Much of this will depend on the NRRA law the Government takes to Parliament, and the personalities recruited to run the agency. However, even before that happens, there is need for clarity on what appears to be Prime Minister Holness’ intention to chair the NRRA’s public/private sector advisory board of people with “expertise and experience in engineering, finance, planning, procurement, and project management” and having the agency report to the Office of the Prime Minister (OPM).

Indeed, while OPM may provide critical support to the NRRA and be its interface with the rest of the Government, given the demands on his time and the need for the entity to, in reality and perception, operate above the political fray, there are legitimate questions about the wisdom of the prime minister leading its board, beyond the powers of the Cabinet to set its policy.

SPECIAL COMMITTEE

The better option, and The Gleaner’s preference, as we previously suggested, is for Parliament to provide oversight of the agency, via a special committee, to which the NRRA’s chairman, and key technical staff, would report periodically, perhaps quarterly.

The Gleaner endorses the activation of the already-established National Natural Disaster Recovery Fund (NNDRF), through which domestically and globally sourced financing for Jamaica’s recovery and reconstruction will be channelled, including the redemption of the Government’s catastrophe bond, the parametric insurance payout from the Caribbean Catastrophe Reinsurance Facility (CCRF) and early funding from the Inter-American Development Bank (IDB).
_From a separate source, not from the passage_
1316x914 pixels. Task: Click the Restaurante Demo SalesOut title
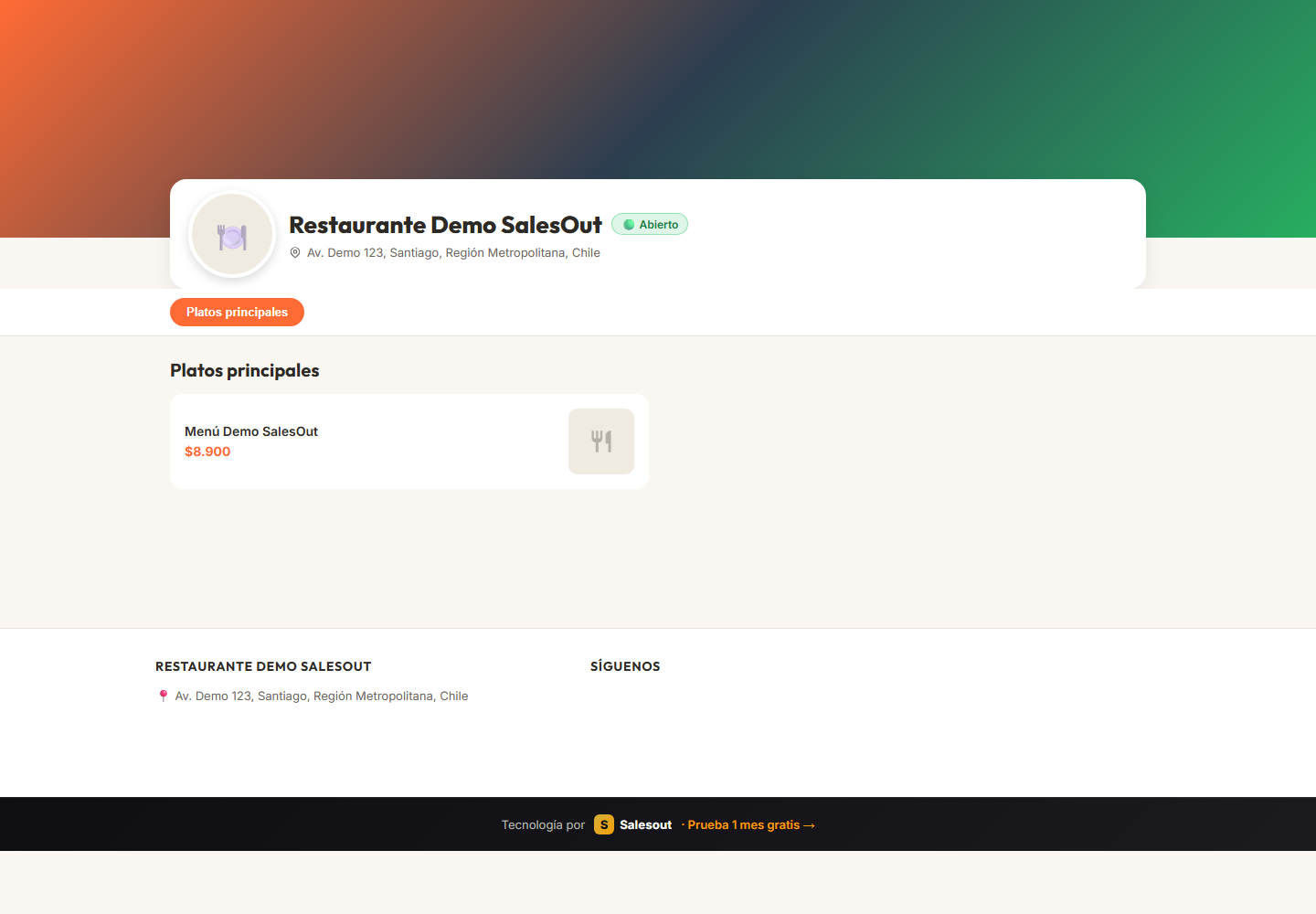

These, combined, will total around US$650 million. Another US$500 million is likely to be available from the International Monetary Fund (IMF) via its Rapid Financing Facility (RFF).

“So, we will start this reconstruction effort with approximately US$1.15 billion in immediately available funds,” the prime minister said.

What Dr Holness did not address, however, was The Gleaner’s special carve-out for education in the reconstruction process, including the establishment of a School and Education Recovery and Resilience Fund (SERRF), as a subset of NNDRF.

WIDELY KNOWN

The historic under-delivery of Jamaica’s education system, with its handful of top-performing schools, and a wide base of middling and mostly poor-performing institutions, is widely known and discussed. After two years of significant learning loss during the COVID-19 pandemic and further disruptions caused by Hurricane Beryl last year, the education system has again taken a major blow. Scores of schools in the parishes hit by Hurricane Melissa were either totally destroyed or severely damaged.

Given education’s prime importance to Jamaica’s economic development and social equity, The Gleaner believes that the sector deserves specific and special attention. In a sense, Hurricane Melissa has provided an opportunity for an education reset.

In that regard, a portion of all reconstruction inflows, to the optimum amount required for rebuilding educational facilities and the system’s institutional strengthening, should be earmarked for the SERRF, whose immediate and urgent focus must be the funding of repairs and the construction of temporary facilities to get teachers and students back into learning.

Apart from the resilient reconstruction of physical infrastructure, the SERRF, with the oversight of a National Education Recovery Board, would fund teacher training and curriculum development focusing on climate change, the green technologies and the related skills that will be needed in the new era of extreme weather conditions.